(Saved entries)
________________
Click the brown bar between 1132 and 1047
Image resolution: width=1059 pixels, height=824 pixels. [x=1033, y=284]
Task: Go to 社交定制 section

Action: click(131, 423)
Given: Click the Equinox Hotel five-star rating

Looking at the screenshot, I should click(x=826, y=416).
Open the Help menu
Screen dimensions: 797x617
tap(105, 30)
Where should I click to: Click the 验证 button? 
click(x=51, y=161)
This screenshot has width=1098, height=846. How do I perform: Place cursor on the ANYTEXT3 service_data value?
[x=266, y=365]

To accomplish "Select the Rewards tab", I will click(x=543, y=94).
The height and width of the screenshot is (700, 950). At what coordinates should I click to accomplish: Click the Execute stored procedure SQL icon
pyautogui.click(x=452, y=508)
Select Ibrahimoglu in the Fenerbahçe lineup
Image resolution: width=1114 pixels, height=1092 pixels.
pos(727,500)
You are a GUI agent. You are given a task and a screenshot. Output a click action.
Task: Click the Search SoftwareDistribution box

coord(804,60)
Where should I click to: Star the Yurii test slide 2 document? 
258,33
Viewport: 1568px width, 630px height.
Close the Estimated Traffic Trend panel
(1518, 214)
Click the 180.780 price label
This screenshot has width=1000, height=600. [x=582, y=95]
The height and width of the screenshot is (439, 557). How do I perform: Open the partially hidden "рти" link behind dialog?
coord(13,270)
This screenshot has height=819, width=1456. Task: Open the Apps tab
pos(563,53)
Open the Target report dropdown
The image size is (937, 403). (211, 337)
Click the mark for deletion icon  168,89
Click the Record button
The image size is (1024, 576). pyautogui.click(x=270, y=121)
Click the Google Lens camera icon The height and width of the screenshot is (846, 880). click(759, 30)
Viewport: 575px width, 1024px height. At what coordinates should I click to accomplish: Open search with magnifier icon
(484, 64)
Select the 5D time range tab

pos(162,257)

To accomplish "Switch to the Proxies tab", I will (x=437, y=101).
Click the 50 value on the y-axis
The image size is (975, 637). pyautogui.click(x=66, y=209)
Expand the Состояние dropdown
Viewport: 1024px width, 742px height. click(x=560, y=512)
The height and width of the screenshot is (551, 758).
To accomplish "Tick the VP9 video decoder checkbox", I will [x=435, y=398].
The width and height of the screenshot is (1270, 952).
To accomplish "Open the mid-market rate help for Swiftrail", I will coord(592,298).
________________
Exercise prompt
Reproduce each entry above. Every word must match.

Solution for this task
Click the brown bar between 1132 and 1047
Image resolution: width=1059 pixels, height=824 pixels. [x=1033, y=284]
Task: Go to 社交定制 section

Action: click(131, 423)
Given: Click the Equinox Hotel five-star rating

Looking at the screenshot, I should click(x=826, y=416).
Open the Help menu
Screen dimensions: 797x617
tap(105, 30)
Where should I click to: Click the 验证 button? 
click(x=51, y=161)
This screenshot has width=1098, height=846. How do I perform: Place cursor on the ANYTEXT3 service_data value?
[x=266, y=365]

To accomplish "Select the Rewards tab", I will click(x=543, y=94).
The height and width of the screenshot is (700, 950). At what coordinates should I click to accomplish: Click the Execute stored procedure SQL icon
pyautogui.click(x=452, y=508)
Select Ibrahimoglu in the Fenerbahçe lineup
Image resolution: width=1114 pixels, height=1092 pixels.
pos(727,500)
You are a GUI agent. You are given a task and a screenshot. Output a click action.
Task: Click the Search SoftwareDistribution box

coord(804,60)
Where should I click to: Star the Yurii test slide 2 document? 
258,33
Viewport: 1568px width, 630px height.
Close the Estimated Traffic Trend panel
(1518, 214)
Click the 180.780 price label
This screenshot has width=1000, height=600. [x=582, y=95]
The height and width of the screenshot is (439, 557). How do I perform: Open the partially hidden "рти" link behind dialog?
coord(13,270)
This screenshot has height=819, width=1456. Task: Open the Apps tab
pos(563,53)
Open the Target report dropdown
The image size is (937, 403). (211, 337)
Click the mark for deletion icon  168,89
Click the Record button
The image size is (1024, 576). pyautogui.click(x=270, y=121)
Click the Google Lens camera icon The height and width of the screenshot is (846, 880). click(759, 30)
Viewport: 575px width, 1024px height. At what coordinates should I click to accomplish: Open search with magnifier icon
(484, 64)
Select the 5D time range tab

pos(162,257)

To accomplish "Switch to the Proxies tab", I will (x=437, y=101).
Click the 50 value on the y-axis
The image size is (975, 637). pyautogui.click(x=66, y=209)
Expand the Состояние dropdown
Viewport: 1024px width, 742px height. click(x=560, y=512)
The height and width of the screenshot is (551, 758).
To accomplish "Tick the VP9 video decoder checkbox", I will [x=435, y=398].
The width and height of the screenshot is (1270, 952).
To accomplish "Open the mid-market rate help for Swiftrail", I will coord(592,298).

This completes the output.